Jahre der Hoffnung


Es war Nacht. Auf dem Bahnsteig stand ein einzelner Mann, winzigklein in der großen, düsteren Bahnhofshalle. Gedankenverloren starrte er dem Zug nach, dessen rote Schlusslichter rasch kleiner wurden.

Man schrieb den 28. Februar 1951, und Hans Symanzik war soeben in Deutschland angekommen. Vorbei war die Zeit der Einsamkeit und der enttäuschten Hoffnungen. Bald würde er seine Frau, die er vor sieben Jahren zuletzt, und seine Tochter, die er noch nie gesehen hatte, in die Arme schließen können....
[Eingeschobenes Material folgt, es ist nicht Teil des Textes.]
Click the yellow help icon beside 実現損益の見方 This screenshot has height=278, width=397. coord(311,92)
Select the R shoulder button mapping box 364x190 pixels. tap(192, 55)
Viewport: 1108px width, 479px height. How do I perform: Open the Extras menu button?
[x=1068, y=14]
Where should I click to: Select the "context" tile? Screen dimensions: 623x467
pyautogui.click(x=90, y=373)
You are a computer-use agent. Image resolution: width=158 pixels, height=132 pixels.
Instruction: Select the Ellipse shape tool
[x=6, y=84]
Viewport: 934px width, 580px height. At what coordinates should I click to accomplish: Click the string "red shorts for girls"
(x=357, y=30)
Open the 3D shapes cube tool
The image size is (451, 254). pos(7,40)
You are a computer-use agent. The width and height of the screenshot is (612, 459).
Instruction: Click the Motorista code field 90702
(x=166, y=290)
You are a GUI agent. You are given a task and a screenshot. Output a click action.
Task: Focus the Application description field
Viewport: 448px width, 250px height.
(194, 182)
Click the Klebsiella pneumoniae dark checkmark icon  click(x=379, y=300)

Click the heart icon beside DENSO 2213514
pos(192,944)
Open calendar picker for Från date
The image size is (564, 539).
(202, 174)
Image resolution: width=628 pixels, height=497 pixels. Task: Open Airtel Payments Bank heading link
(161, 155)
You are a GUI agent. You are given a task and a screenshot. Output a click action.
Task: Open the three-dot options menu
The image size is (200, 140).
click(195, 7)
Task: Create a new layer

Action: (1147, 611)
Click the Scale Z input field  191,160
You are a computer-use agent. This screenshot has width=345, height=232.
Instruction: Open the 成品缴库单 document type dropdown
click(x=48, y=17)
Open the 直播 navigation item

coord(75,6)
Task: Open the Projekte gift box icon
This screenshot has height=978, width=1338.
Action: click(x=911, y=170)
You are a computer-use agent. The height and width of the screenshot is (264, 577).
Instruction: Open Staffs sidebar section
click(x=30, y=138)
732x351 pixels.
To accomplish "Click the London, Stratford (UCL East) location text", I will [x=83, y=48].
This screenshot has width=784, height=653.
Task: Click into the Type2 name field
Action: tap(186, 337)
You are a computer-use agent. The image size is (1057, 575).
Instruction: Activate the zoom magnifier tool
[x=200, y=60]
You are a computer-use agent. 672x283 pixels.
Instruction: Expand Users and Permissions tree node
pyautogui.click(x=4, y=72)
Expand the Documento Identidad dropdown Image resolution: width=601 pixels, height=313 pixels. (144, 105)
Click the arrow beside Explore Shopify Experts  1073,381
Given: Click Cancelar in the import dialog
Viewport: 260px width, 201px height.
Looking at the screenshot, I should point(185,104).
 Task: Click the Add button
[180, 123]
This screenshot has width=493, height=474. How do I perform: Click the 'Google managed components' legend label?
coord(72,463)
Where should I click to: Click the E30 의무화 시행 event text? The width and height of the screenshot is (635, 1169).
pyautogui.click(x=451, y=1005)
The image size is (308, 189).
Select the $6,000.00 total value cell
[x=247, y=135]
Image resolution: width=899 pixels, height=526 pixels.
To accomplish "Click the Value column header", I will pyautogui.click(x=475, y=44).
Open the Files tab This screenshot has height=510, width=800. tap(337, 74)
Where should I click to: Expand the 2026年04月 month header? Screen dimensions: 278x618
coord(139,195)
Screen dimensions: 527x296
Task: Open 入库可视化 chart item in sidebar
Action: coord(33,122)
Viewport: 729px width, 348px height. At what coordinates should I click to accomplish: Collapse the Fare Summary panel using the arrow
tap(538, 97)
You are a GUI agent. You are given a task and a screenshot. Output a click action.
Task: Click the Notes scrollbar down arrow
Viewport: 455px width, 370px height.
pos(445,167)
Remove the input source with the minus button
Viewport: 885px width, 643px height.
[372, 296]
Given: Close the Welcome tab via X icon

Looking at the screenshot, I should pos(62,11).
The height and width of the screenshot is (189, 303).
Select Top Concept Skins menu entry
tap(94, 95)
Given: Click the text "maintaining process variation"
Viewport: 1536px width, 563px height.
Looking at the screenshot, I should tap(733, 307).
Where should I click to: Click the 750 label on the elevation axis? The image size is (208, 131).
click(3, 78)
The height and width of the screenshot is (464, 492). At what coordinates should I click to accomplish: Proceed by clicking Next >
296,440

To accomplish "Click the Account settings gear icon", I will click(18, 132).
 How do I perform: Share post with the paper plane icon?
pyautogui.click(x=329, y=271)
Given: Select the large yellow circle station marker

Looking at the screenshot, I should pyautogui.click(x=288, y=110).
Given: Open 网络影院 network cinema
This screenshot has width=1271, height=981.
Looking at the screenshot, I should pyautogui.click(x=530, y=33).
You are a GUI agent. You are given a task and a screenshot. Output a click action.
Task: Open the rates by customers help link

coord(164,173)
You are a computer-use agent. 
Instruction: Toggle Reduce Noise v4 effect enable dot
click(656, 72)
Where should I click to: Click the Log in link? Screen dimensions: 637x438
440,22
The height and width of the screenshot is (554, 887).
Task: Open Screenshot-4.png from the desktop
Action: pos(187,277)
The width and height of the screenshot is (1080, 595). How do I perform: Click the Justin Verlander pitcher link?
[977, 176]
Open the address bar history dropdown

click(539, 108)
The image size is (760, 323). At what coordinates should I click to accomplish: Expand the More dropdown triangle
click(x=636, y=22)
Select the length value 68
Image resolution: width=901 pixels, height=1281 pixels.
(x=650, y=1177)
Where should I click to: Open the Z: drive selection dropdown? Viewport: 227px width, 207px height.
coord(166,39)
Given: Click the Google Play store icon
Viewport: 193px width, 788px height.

„Kann ich bitte einen Kaffee haben?“ fragte Hans Symanzik in seinem fremdartig klingenden, gutturalen Deutsch. Der Wirt, ein großer, ziemlich korpulenter Mann mit schwarzem Haar und Schnauzbart, warf ihm einen prüfenden Blick zu. Seine in langen Jahren als Bahnhofswirt erworbene Menschenkenntnis verriet ihm, dass das Schicksal diesem Fremden übel mitgespielt haben musste. Aber er erkannte auch die Kraft, die aus diesen blauen Augen strahlte. So leicht ließ dieser hier sich nicht unterkriegen.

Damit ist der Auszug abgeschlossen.